Ronkonkoma-based vitamin and dietary supplement company NBTY Inc. has reached an agreement with Attorney General Eric T. Schneiderman to implement new quality control measures for its herbal supplements sold nationwide.
The announcement made Wednesday comes more than a year after the attorney general ordered Walmart, Walgreens, Target and GNC stores to pull store-brand herbal supplements off their shelves after DNA tests showed few or none of the listed herbs in the products. The findings included NBTY-manufactured supplements sold at Walgreens and Walmart.
Under the agreement, NBTY will phase in DNA bar coding on herbal ingredients within two years and invest no less than $250,000 in herbal authenticity genetic research.
The agreement also requires NBTY to implement annual testing to detect allergens, such as peanuts, milk, soy, eggs, and wheat. And it requires ingredient makers to submit to third-party certification and double on-site audits of major suppliers.
The attorney general’s office did not find evidence that NBTY failed to comply with FDA requirements or industry standards, NBTY general counsel Stratis Philippis said in a statement.

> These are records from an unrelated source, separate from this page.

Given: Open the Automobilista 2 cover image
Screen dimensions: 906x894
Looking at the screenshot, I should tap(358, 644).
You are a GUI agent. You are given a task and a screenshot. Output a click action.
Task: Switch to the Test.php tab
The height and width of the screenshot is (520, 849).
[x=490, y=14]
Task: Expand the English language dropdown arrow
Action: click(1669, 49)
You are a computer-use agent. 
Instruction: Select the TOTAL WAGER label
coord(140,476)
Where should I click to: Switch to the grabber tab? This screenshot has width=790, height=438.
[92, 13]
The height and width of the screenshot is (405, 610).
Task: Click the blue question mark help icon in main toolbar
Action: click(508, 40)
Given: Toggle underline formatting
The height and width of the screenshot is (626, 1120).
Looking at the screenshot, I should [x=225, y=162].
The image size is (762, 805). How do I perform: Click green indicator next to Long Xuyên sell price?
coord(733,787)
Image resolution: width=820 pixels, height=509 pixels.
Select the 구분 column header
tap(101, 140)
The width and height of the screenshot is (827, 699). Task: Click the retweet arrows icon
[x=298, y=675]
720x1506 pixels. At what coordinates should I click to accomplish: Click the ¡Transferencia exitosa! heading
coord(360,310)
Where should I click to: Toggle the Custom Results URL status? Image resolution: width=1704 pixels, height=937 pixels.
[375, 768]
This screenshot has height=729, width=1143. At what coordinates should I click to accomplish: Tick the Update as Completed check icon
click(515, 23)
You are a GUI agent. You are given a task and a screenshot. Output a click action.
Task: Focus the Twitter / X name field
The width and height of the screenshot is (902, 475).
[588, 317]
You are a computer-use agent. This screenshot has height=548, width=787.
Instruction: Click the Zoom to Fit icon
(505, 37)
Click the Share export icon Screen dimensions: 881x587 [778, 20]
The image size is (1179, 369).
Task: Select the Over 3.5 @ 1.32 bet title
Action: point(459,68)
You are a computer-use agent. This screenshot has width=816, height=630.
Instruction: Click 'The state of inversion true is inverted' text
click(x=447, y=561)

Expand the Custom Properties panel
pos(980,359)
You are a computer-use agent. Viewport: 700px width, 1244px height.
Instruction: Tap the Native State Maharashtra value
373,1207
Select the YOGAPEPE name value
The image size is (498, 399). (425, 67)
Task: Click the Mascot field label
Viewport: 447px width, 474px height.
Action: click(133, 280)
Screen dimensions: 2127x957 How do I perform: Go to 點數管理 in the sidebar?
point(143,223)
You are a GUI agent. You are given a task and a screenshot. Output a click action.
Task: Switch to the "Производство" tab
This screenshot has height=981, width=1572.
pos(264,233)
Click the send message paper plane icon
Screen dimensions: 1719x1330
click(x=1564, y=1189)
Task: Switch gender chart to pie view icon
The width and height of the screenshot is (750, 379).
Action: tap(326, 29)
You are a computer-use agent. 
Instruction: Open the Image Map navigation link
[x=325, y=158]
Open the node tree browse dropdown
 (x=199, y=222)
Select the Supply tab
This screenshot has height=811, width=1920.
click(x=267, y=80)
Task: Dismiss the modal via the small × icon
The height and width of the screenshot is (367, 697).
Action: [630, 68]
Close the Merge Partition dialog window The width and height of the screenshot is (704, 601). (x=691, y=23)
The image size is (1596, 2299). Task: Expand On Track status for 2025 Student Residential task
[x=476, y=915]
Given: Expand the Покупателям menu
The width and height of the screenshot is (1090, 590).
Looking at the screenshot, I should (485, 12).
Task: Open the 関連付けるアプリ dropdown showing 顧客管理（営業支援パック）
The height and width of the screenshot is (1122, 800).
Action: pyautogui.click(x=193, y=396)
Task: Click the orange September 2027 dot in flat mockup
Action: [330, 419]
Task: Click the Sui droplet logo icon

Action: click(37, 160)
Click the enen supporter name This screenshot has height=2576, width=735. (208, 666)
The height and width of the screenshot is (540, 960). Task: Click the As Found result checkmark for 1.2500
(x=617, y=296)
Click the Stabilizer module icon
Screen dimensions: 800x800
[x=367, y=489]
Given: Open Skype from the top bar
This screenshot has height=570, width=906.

“While it is NBTY’s position that DNA testing of herbal dietary supplements is an emerging science in developmental stages, NBTY and the [attorney general] have a shared commitment to promote the development of the most accurate, reliable standards and testing methods,” Philippis said. “We hope this will help create reliable DNA testing that could be an additional tool for authenticity testing of herbal raw materials for our entire industry.”
“When consumers take an herbal supplement, they should be able to do so confident that the plant on the label is the plant in the bottle,” Schneiderman said in a statement. “Consumers can only have that confidence if the companies that sell herbal supplements employ the best and most reliable testing measures for combating fraud and ruling out dangerous allergens.”
NBTY’s brands include Sundown Natural, Nature’s Bounty, Pure Protein, Osteo Bi-Flex, and Ester-C.
The attorney general previously reached agreements with GNC and Nature’s Way in 2015.